_PROBLEMS_
(1) Retype the part of the click-data notebook below, beginning at the words "plt.title('Impressions vs. Clicks" and stopping after "clicks & impressions.".
(2) Using the click-data notebook below, mark each statement yes or no and quote the words that decide it: (a) Tuesday through Thursday have the most impressions and clicks. (b) The x-axis labels begin with Sunday. (c) The 'click' column is renamed to 'impressions'.

--- start of DOCUMENT EXTRACT ---

Looks like highest number of clicks are on Tuesday with the lowest number of clicks on Friday

In [None]:
# group by day_of_week and click and plot bar chart of clicks/impressions by day_of_week
df_dow.groupby(['day_of_week','click']).size().unstack().reindex(cats).plot(kind='bar', title="Day of the Week", figsize=(12,6))

# change ticks to match x axis label
ticks = list(range(0, 7, 1))
labels = "Mon Tues Weds Thurs Fri Sat Sun".split()

# plot
plt.xticks(ticks, labels)
plt.title('Impressions vs. Clicks by Day of Week');

Tuesday - Thurs. have most number of impressions and clicks. Mon. & Friday have the least amount of clicks & impressions.

## Day of Week CTR

In [None]:
# make df of positive hits / clicks = 1
df_click = df_dow[df_dow['click'] == 1]

In [None]:
# make df_dayofweek with just dow and click data
df_dayofweek = df_dow[['day_of_week','click']].groupby(['day_of_week']).count().reset_index()

In [None]:
df_dayofweek.head(3)

In [None]:
# rename clicks to impressions to disambiguate 'click'. Impressions are clicks = 0 or false postivies
df_dayofweek = df_dayofweek.rename(columns={'click': 'impressions'})

In [None]:
df_dayofweek.head(3)

--- end of DOCUMENT EXTRACT ---
--- start of INFORMATION SHOWN ---

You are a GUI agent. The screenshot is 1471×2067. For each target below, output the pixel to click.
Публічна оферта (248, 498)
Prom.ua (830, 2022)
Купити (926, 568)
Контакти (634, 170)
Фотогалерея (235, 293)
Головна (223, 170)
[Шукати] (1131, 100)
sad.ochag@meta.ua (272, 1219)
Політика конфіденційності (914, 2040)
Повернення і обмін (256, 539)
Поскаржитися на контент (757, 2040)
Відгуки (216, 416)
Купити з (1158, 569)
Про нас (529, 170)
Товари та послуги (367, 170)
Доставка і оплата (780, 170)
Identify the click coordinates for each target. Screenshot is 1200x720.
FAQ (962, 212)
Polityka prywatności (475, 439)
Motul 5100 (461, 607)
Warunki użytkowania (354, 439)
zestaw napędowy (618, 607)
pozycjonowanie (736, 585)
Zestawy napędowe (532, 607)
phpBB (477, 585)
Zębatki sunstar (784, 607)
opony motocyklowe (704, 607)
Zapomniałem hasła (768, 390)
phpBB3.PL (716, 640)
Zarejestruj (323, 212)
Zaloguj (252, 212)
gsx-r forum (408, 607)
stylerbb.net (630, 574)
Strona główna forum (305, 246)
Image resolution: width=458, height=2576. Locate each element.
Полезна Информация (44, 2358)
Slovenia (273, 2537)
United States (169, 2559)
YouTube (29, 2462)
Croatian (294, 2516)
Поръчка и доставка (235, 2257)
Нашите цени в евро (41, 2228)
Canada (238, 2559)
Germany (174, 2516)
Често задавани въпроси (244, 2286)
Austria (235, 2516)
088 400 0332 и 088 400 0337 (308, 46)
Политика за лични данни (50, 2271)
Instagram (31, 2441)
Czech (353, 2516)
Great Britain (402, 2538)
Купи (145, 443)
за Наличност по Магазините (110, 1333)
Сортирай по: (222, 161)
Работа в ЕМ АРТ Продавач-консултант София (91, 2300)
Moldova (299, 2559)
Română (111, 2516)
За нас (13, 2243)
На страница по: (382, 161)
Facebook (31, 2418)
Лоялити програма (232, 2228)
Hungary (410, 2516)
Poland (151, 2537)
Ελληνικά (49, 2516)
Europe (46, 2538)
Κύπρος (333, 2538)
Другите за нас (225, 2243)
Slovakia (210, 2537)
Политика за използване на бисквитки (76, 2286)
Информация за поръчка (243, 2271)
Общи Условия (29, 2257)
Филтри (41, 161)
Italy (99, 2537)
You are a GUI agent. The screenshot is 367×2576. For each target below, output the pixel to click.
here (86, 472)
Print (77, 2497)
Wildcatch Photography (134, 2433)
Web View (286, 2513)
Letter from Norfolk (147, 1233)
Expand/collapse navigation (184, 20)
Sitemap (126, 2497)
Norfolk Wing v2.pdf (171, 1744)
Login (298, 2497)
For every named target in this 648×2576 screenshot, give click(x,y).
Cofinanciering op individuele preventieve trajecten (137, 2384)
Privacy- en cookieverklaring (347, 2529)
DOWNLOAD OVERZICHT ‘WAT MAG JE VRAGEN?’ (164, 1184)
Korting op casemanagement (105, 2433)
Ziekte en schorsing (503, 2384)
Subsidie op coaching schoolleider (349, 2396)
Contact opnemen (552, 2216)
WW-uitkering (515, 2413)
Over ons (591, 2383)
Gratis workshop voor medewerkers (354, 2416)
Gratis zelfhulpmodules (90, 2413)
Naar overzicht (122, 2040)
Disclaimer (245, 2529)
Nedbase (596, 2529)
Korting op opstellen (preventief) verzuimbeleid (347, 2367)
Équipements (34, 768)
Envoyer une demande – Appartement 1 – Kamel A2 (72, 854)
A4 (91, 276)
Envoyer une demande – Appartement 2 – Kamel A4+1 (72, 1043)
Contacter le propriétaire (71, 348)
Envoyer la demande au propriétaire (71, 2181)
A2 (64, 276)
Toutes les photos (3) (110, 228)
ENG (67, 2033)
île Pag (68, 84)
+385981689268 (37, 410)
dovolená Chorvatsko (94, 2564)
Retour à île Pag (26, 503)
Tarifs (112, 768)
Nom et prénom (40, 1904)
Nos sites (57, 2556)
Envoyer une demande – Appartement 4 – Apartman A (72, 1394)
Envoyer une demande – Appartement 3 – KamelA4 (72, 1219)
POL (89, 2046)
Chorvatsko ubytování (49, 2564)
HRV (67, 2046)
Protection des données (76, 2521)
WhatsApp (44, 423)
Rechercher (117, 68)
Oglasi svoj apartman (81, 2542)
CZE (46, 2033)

--- end of INFORMATION SHOWN ---

_FINAL ANSWERS_
(1)
plt.title('Impressions vs. Clicks by Day of Week');

Tuesday - Thurs. have most number of impressions and clicks. Mon. & Friday have the least amount of clicks & impressions.

(2)
(a) Yes: "Tuesday - Thurs. have most number of impressions and clicks."
(b) No: "Mon Tues Weds Thurs Fri Sat Sun"
(c) Yes: "df_dayofweek.rename(columns={'click': 'impressions'})"